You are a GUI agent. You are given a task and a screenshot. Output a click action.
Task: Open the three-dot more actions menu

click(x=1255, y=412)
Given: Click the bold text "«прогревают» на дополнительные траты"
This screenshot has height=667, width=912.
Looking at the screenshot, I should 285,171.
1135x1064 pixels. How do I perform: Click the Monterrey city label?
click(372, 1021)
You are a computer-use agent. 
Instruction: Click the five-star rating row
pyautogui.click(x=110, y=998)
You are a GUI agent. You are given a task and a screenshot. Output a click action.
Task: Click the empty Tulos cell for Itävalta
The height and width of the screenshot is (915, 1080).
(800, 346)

----

◆ Work task
The complete listing must be reproduced exactly as written.

◆ Your response
You are a GUI agent. You are given a task and a screenshot. Output a click action.
Task: Open the three-dot more actions menu

click(x=1255, y=412)
Given: Click the bold text "«прогревают» на дополнительные траты"
This screenshot has height=667, width=912.
Looking at the screenshot, I should 285,171.
1135x1064 pixels. How do I perform: Click the Monterrey city label?
click(372, 1021)
You are a computer-use agent. 
Instruction: Click the five-star rating row
pyautogui.click(x=110, y=998)
You are a GUI agent. You are given a task and a screenshot. Output a click action.
Task: Click the empty Tulos cell for Itävalta
The height and width of the screenshot is (915, 1080).
(800, 346)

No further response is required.